Serial Plaintiffs, $4,000 Fines, and the Real Case for Custom Braille Signs in California
Since the start of 2025, one plaintiff in San Diego has filed over 20 lawsuits against local restaurants and businesses. Not 20 over a decade. Over 20 in a matter of months. The targets weren't flagrant violators. They were small businesses with signs on the wall that thought they were covered. What they were missing, in most cases, were custom Braille signs built to California's specific standards rather than whatever generic product a quick online search turned up.
California operates under two compliance frameworks simultaneously: the federal ADA and the state's own Title 24 Building Code. A sign that satisfies the federal standard can still fail Title 24, and serial plaintiffs know exactly where those gaps tend to show up. Senate Bill 1608 was designed to curb the worst of this litigation, adding procedural hurdles before lawsuits can proceed. But it didn't eliminate the risk, and businesses that haven't recently audited their signage remain exposed.
How Predatory ADA Lawsuits Are Turning Businesses Without Braille Signs Into a Target
California's Unruh Civil Rights Act is what separates the state's ADA lawsuit environment from most others. Under Unruh, a plaintiff can collect $4,000 per violation without ever having been a customer at your business. No warning. No notice to correct the problem first. An attorney paired with a willing plaintiff can walk through your door, photograph the evidence, and file before you know anything is happening.
Serial filers scout businesses in person. They check mounting heights, read the Braille, look for missing room-identification signs, and confirm that exit signs are present where Title 24 requires them. If your signs don't hold up to that level of scrutiny, you're exposed. Getting custom Braille signs specified and built to California's Title 24 requirements removes the vulnerabilities these plaintiffs spend time looking for.
The businesses hit hardest are the ones that handled signage the fast way. A San Diego game bar, a Himalayan restaurant, a meal prep shop. None of them probably thought their signs were a liability. Many likely had signs. The signs just weren't right.
Your "ADA Compliant" Braille Signs Might Not Pass a California Inspection
A large number of businesses buy signs labeled "ADA compliant" from online retailers, put them up, and genuinely believe the job is done. The label isn't always a lie. The problem is that California's Title 24 is stricter than the federal ADA standard, and a sign that clears one can still fail the other. You'll be the one paying for that distinction.

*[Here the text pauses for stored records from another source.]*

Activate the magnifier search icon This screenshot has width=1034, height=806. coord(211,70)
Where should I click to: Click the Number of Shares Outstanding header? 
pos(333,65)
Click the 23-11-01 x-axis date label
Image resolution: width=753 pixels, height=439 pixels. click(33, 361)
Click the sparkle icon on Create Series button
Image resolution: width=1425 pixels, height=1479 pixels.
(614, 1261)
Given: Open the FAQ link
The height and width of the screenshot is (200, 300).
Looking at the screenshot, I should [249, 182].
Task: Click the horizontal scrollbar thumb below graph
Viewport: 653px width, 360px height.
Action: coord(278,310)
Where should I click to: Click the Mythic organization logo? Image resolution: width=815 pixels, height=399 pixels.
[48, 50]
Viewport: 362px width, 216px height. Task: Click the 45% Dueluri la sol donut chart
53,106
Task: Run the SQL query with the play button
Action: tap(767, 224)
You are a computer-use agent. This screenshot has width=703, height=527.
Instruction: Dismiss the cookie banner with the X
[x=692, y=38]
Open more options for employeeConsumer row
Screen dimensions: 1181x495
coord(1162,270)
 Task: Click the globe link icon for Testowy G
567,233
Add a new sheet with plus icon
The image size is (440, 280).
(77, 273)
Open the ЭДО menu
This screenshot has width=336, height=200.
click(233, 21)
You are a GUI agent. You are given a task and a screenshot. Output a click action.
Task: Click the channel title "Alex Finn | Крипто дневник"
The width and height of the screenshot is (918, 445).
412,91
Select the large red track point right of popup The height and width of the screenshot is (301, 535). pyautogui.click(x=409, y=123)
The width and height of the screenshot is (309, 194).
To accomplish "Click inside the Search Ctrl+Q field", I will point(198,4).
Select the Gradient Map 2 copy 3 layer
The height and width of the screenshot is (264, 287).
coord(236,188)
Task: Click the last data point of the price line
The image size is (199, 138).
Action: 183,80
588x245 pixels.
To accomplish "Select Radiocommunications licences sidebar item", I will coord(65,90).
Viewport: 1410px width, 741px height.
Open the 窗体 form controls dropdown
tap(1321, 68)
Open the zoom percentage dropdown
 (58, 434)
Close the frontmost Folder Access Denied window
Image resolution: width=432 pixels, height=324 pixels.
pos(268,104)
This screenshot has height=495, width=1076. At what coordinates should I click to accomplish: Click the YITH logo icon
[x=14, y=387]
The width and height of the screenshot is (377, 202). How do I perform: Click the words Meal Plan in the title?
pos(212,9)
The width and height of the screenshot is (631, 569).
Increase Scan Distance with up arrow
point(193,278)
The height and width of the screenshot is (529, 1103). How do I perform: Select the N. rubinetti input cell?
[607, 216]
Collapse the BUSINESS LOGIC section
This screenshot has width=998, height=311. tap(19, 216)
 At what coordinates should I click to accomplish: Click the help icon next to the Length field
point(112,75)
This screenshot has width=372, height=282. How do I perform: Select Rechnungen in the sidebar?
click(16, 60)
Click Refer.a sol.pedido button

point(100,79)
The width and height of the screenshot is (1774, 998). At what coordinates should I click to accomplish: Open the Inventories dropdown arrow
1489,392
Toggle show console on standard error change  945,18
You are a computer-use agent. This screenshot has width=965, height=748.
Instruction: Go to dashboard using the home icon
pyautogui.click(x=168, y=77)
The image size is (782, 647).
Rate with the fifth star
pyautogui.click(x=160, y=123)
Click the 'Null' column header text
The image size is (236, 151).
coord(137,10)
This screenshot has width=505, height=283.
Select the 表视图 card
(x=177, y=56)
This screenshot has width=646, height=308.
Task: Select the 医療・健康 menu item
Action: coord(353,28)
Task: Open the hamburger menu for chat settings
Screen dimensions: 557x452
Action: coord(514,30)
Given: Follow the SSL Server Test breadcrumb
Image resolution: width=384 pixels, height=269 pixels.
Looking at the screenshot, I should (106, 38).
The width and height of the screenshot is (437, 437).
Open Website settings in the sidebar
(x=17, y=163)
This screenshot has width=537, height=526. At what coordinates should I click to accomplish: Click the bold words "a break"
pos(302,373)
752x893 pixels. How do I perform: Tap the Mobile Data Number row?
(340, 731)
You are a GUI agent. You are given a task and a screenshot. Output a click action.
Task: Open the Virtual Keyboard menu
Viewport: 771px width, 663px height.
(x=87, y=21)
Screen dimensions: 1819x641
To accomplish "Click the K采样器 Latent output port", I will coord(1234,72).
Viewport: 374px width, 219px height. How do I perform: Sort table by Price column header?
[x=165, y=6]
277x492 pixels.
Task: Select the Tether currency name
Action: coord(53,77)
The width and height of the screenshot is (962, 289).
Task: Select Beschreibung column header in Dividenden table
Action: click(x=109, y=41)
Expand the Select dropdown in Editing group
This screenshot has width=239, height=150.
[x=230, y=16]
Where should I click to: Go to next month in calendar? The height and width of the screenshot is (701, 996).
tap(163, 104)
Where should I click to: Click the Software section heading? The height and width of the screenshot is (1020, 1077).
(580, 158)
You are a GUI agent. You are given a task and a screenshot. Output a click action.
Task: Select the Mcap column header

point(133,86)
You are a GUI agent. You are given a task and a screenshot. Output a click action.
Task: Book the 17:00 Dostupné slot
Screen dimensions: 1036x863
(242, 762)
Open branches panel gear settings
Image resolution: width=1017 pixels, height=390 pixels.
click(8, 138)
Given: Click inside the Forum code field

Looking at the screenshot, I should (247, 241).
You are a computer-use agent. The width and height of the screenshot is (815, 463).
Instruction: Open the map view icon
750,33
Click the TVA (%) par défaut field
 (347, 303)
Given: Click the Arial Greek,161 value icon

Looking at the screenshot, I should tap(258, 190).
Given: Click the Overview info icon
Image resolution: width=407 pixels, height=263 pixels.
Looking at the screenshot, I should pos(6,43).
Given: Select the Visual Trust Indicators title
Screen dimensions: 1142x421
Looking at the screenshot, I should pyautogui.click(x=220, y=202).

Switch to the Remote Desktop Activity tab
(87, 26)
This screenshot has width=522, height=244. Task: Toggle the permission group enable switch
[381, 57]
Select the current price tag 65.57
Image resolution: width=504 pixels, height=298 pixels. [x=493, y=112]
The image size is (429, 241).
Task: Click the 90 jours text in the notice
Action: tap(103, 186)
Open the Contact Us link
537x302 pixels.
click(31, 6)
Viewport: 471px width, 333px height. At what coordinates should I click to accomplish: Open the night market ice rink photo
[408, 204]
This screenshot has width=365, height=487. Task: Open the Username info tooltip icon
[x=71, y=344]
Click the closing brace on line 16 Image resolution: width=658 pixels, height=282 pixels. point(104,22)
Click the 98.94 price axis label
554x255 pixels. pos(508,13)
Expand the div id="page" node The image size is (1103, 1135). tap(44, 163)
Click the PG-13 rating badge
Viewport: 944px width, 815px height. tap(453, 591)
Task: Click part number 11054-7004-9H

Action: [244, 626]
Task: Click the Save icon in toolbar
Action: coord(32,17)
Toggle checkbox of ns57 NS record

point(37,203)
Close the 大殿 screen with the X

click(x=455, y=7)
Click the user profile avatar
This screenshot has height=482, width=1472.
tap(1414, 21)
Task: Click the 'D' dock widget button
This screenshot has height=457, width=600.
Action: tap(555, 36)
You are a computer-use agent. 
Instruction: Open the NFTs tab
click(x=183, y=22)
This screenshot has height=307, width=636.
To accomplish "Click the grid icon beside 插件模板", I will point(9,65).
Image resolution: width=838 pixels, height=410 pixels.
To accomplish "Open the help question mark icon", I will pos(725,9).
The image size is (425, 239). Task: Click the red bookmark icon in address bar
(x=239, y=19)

Many of those signs also fail on a more basic point: the Braille doesn't translate correctly. Grade 2 Braille, which is what ADA compliance requires, is a contracted form in which specific letter combinations are condensed into single characters. Placing dots on a surface isn't the standard. We produce custom Braille signs using verified Grade 2 translations for every room designation, not a dot pattern that visually resembles Braille but reads as nonsense to someone whose fingertips know the difference. ADA compliant braille signs require dome-shaped dots at specific spacing and height, with Braille cells sitting below the corresponding raised text at a precise measurement. Get that wrong and the sign fails regardless of what the product listing said.
Beyond the Braille itself, tactile signs custom-fabricated for your facility need the right substrate, a non-glare finish, and a contrast ratio between text and background that meets Title 24's threshold. Engraved braille signs carry additional specs for character height and stroke width. None of those details are consistently guaranteed with stock signage from a supplier that sells to every state without accounting for California's requirements.
California's Braille Placement Rules
Correct signs in the wrong location are still non-compliant. California Title 24 requires the baseline of the lowest tactile character to sit between 48 and 60 inches above the finished floor, while the centerline of the Braille must be exactly 60 inches from the floor. Those measurements differ from the federal ADA standard, and they're among the first things a plaintiff's attorney checks when walking a building.
Placement rules extend past height. Braille signs go on the latch side of the door. If that wall doesn't have enough space, the sign goes on the nearest adjacent wall. A door that swings into a hallway where someone approaching could be struck when it opens requires the sign on the nearest wall to the right of that door. These aren't buried in obscure code sections. They're in Title 24, and the people scouting buildings for violations know them cold.
Architectural braille signs for any new construction or renovated space require a consistent specification throughout the facility. One incorrectly mounted sign in an otherwise compliant building is still a violation. Getting the signs right matters. So does knowing where they go.
Getting Custom Braille Signs Done Right the First Time
The math is straightforward. A complete signage package of custom ADA signs for a mid-sized commercial building runs a few thousand dollars. A single ADA lawsuit in California, even one that settles without going to trial, typically costs $5,000 to $20,000 once you factor in legal fees. Braille signage solutions built and installed to California's specifications aren't a premium upgrade. They're the less expensive option when you account for the alternative.
We've worked with medical offices, hotels, apartment complexes, and restaurant groups throughout California, and the pattern is consistent. The properties that get targeted are the ones that cut corners on signage at some point. Custom Braille signs built and installed correctly don't give serial plaintiffs anything to find. That's the entire point of doing it right.